The other seven listened with some amusement, but the banter struck Entreri and Jarlaxle more poignantly.

"Those two sound a bit familiar," Entreri lamented.

"Though not as witty, of course, and therein lies the rub," said the drow.

Athrogate spat in his hands and grabbed at the portcullis, knees bent. He grunted and tried to straighten, to no effect, so he gave another roar, spat in his hands again, and reset his grip.

"A little help, if ye might," he said.

Mariabronne grabbed the portcullis on one side of the dwarf, while both Pratcus and Olgerkhan positioned themselves on the other side.

"Not yerselves, ye bunch o' dolts," the dwarf grumbled.

Behind them, Canthan completed the words of a spell and a wave of energy rolled out from the wizard's hands to encompass the dwarf. Muscles bulged and bones crackled as they grew, and Athrogate swelled to the size of a large man, and continued to grow.

"And again!" the dwarf demanded, his voice even more resonant.

Canthan uttered a second enchantment, and soon Athrogate was the size of an ogre, his already muscular arms as thick as old trees.

"Bah!" he growled in his booming bass voice, and with a roar of defiance, he began to straighten his legs.

The portcullis groaned in protest, but the dwarf pressed on, bringing it up from the ground.

"Get ye going!" he howled, but even as he said it, even as Entreri and Ellery both made to dive under, Athrogate growled and began to bend, and the other three couldn't begin to slow the descent of the huge barrier.

Entreri, the quicker by far to the ground, was also the quicker to halt his movement and spin back, and he managed to grab the diving Ellery as he went and deflect her enough so that she did not get pinned under the heavy spiked gate as it crashed back to earth. The commander cried out, as did Arrayan and Pratcus, but Canthan merely chuckled and Jarlaxle, caught up in the curious sensations of the skull gem, hadn't even heard the call or noticed the lifting of the portcullis, let alone the near loss of one of their companions. When he looked at Athrogate, suddenly so much larger than before, his eyes widened and he fell back several steps.
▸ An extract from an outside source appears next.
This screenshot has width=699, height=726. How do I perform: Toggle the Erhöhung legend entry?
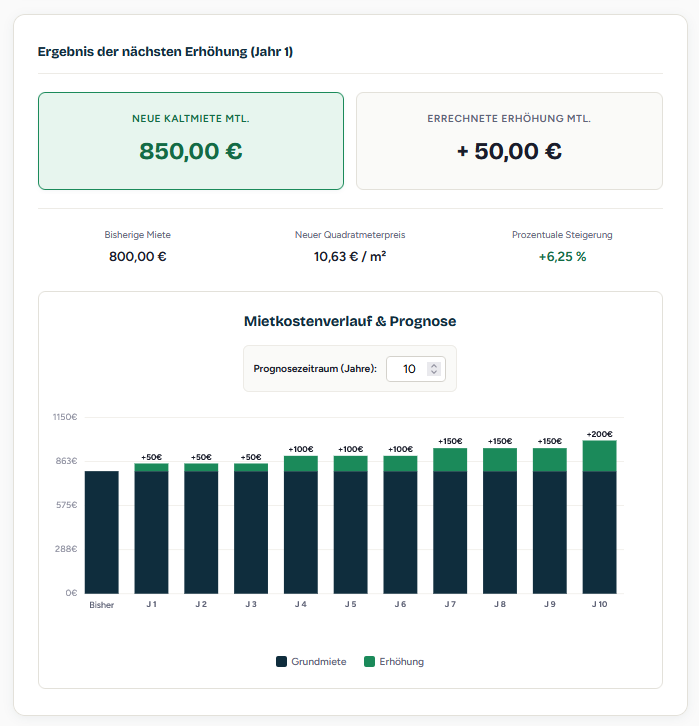pyautogui.click(x=393, y=662)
"Oh, ye son of a bar whore!" Athrogate cursed, and it did not miss Jarlaxle's notice that Entreri shot the dwarf a quick glance that would have curdled milk. Because of the gate's swift descent, the drow wondered? Or was it those few words? Very rarely did Jarlaxle glimpse into the depths of the puzzle that was Artemis Entreri, for the disciplined assassin rarely wore his emotions in his expression.

Every now and then, though....

Athrogate stormed about, rubbing his calloused hands together and repeatedly tightening his belt, a great and decorated girdle with a silver buckle set with crossed lightning bolts.
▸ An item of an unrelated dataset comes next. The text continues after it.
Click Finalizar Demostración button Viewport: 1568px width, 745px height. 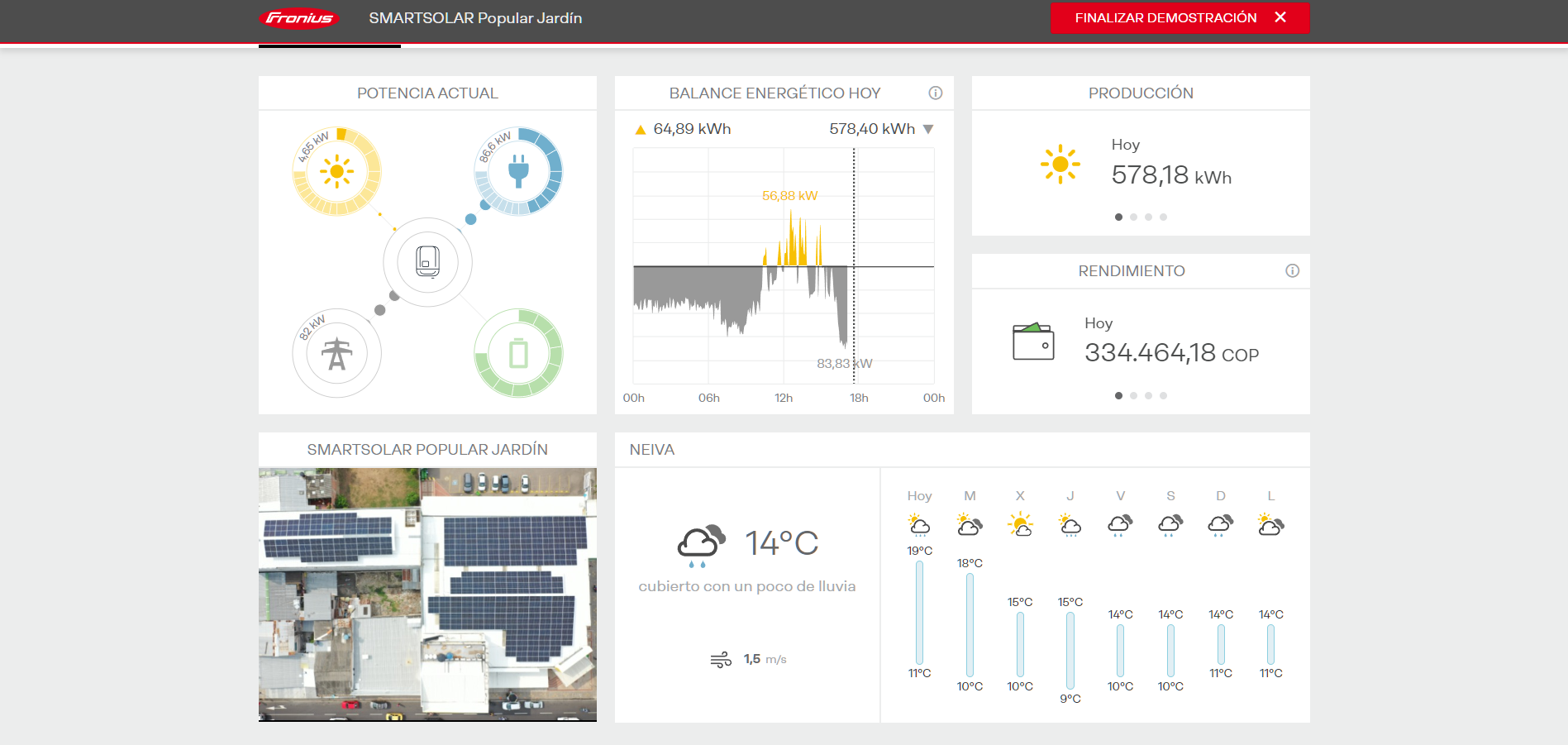[1165, 18]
"By the gods, dwarf," Mariabronne said to Athrogate. "I do believe that you were lifting that practically by yourself, and that our helping hands were of little or no consequence. When you bent, I felt as if a mountain was descending upon me."

"Wizard's spell," Athrogate grumbled, though he hardly sounded convinced.

"Then I pray you cast the enchantment on us others," Mariabronne bade Canthan. "This gate will rise with ease in that case."

"My spells are exhausted," the wizard said, as unconvincingly as the dwarf.

Jarlaxle looked from Canthan to Athrogate, sizing them up. No doubt the spell of enlargement had played some role, but that was not the source of the dwarf's incredible strength. Again Athrogate went to his belt, tightening it yet another notch, and the drow smiled. There were girdles said to imbue their wearer with the strength of a giant, the greatest of which were the storm giants that threw lightning bolts across mountain peaks. Jarlaxle focused on Athrogate's belt buckle and the lightning bolts it displayed.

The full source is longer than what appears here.